Près de trente ans après la fusillade qui a coûté la vie à Tupac Shakur, la justice américaine tente désormais d’établir la responsabilité de Duane « Keffe D » Davis. L’ancien membre des South Side Compton Crips comparaît à Las Vegas, accusé d’avoir organisé l’attaque contre le rappeur en septembre 1996.
Après une semaine consacrée à la sélection des jurés, les débats ont débuté sur le fond. L’accusation présente le meurtre comme une opération de représailles déclenchée par une violente altercation survenue quelques heures avant les tirs.
Duane Davis n’est pas accusé d’avoir lui-même tiré sur 2Pac. Le parquet lui reproche d’avoir préparé la riposte après l’agression de son neveu Orlando « Baby Lane » Anderson par le rappeur et son entourage.
Le procureur Binu Palal a décrit devant les jurés une vengeance alimentée par la colère de Davis après cet épisode.

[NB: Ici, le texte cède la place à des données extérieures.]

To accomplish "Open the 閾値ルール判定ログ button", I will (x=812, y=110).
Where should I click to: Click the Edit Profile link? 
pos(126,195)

Âgé de 63 ans, l’accusé rejette les charges. Il encourt la réclusion à perpétuité sans possibilité de libération conditionnelle.
Les faits remontent à la nuit du 7 septembre 1996. Tupac Shakur venait d’assister à un combat de Mike Tyson à Las Vegas lorsqu’une Cadillac blanche s’est approchée du véhicule dans lequel il se trouvait. Plusieurs coups de feu ont été tirés. Grièvement blessé, l’artiste est décédé six jours plus tard. Il avait 25 ans.
Quelques heures auparavant, une bagarre avait éclaté au MGM Grand. Tupac Shakur et Marion « Suge » Knight, patron de Death Row Records, avaient agressé Orlando Anderson. Selon l’accusation, cet affrontement trouve lui-même son origine dans des tensions antérieures entre groupes rivaux de Los Angeles.
Le parquet a replacé l’affaire dans le climat particulièrement tendu qui entourait alors le rap américain. Death Row Records était étroitement associé à des membres de Mob Piru, tandis que les South Side Compton Crips gravitaient autour d’artistes et d’acteurs liés à la scène concurrente de la côte Est.
Pour les procureurs, la soirée du 7 septembre aurait fait basculer ces rivalités dans une logique de représailles immédiates.
Une grande partie du dossier repose aujourd’hui sur les propres déclarations de Duane Davis. Dès 2008, celui-ci avait reconnu auprès des enquêteurs avoir été présent dans la Cadillac utilisée lors de la fusillade. Ces déclarations avaient toutefois été faites dans le cadre d’un accord lui accordant une immunité partielle et ne pouvaient donc pas directement être retenues contre lui.
Davis a ensuite multiplié les prises de parole publiques sur l’affaire. Dans des mémoires publiés en 2019, il racontait avoir occupé le siège passager avant du véhicule et avoir transmis une arme aux occupants installés à l’arrière, sans désigner celui qui aurait ouvert le feu.
L’accusation compte désormais s’appuyer sur ces déclarations publiques pour étayer sa thèse. Le procureur estime que Davis a lui-même décrit à plusieurs reprises son implication dans les événements ayant précédé la mort du rappeur.
La défense attaque précisément ce point. Duane Davis soutient aujourd’hui que certains passages de son livre ont été romancés par son coauteur et affirme qu’il se trouvait à Los Angeles au moment du meurtre.
Son avocat Michael Sanft insiste également sur les zones d’ombre qui subsistent après trois décennies d’enquête. L’arme utilisée pour tuer Tupac Shakur n’a jamais été retrouvée. La Cadillac blanche depuis laquelle les tirs auraient été effectués n’a pas davantage été récupérée.
Le procès doit désormais déterminer si les déclarations accumulées au fil des années permettent d’établir la responsabilité pénale de Duane Davis. Trois décennies après la mort de l’une des figures les plus influentes du rap américain, l’un de ses plus célèbres dossiers criminels entre ainsi dans une phase judiciaire décisive.